[BRANO SELEZIONATO]
IPOTESI SULLA CANZONE MICHELEMMÀ (& dintorni.)
Come
è riportato da tutti i testi  di storia
della CANZONE NAPOLETANA, la composizione 
rammentata in epigrafe, chiaramente di autori  ignoti, si fa risalire al 1600 circa
prendendo a spunto la citazione contenuta nel testo che fa riferimento alle
prime invasioni di turchi.
Salto
a pié pari la nota querelle intorno al falso operato da Salvatore Di Giacomo
che tentò pedestremente di far risalire la composizione di questa notissima
tarantella       all’estro di Salvator Rosa e mi soffermo
proprio sul titolo: MICHELEMMÀ. 
Cosa
vorrà mai dire Michelemmà?
La
domanda non à una risposta univoca o ovvia avendo il detto termine suscitato
varie ipotesi; la piú accreditata è che MICHELEMMÀ significhi: Michela
è mia; ma recentemente alcuni autori come il compianto Max Vajro, il
vulcanico  Salvatore Palomba, sulla scia
del ricercatore  Gaetano Amalfi,
ipotizzano che la parola sia un intercalare del tipo Michela e ba un  intercalare modellato  sullo schema di ‘o mare e ba presente in
altre canzoni partenopee.
Non
condivido né l’una, né l’altra opinione: la prima  perché un nome chiaramente maschile
(Michele)lo trasforma, ma non si capisce 
per quale ragione o strada semantica in uno femminile (Michela) ed
arbitrariamente fa divenire un MA,MIA 
con una capriola non  spiegabile;
Ugualmente
non percorribile mi appare l’opinione piú nuova che oltre a continuare con
l’equivoco del maschile fatto femminile fa un vero salto mortale trasformando
un MA
in un BA. ancora piú fantasioso,ma non comprovabile, del MIA
della prima ipotesi. 
E
allora?
Allora
bisogna armarsi di pazienza e seguirmi in un ragionamento.

[CONSEGNA A]
Elenca tutte le persone citate per nome nel brano sulla canzone Michelemmà.
[CONSEGNA B]
Scrivi il seguito del brano sulla canzone Michelemmà, riprendendo subito dopo la sua ultima frase.

[CONTENUTO DEL DATASET]

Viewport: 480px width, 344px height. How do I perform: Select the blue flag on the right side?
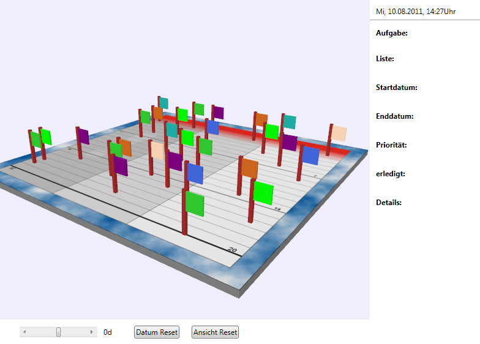(310, 155)
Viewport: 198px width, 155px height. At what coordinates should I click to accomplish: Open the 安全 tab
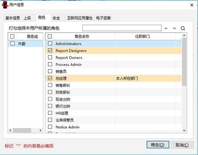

[RISPOSTA A]
- Salvatore Di Giacomo
- Salvator Rosa
- Max Vajro
- Salvatore Palomba
- Gaetano Amalfi

[RISPOSTA B]
Innanzi
tutto occorrerà rammentare che il termine MICHELE nel linguaggio napoletano non
indica solamente un nome proprio di persona, ma è usato anche come aggettivo
sostantivato di grado positivo nel significato di sciocco, tontolone e si usa
dire eufemisticamente in luogo del becero far
fesso (ingannare), far michele. La
ragione della degradazione semantica del nome proprio Michele a quello di
aggettivo nel significato di sciocco, tontolone è da ricercarsi nel fatto che
nel sec. XVII i soldati di fanteria leggera dell'esercito spagnolo, ritenuti
inetti, incapaci, incompetenti, inesperti, incapaci, buoni a nulla oltre
che tonti, stupidi,
idioti etc. furono detti micheletti  quale traduzione dello sp. miquelete,
perché originariamente  reclutati nel
distretto pirenaico di San Miguel de Cuxa; da micheletto a michele (aggettivo)
il passo è breve.  
Nel
linguaggio familiare poi tale accezione è usata dai genitori  quasi a mo’ di scherno affettuoso nei
confronti dei propri figliuoli, quando vogliono scherzare con loro ed in luogo
di dire: ‘o fesso mio, lo scemo mio, dicono, ma
affettuosamente: ‘o michele mio.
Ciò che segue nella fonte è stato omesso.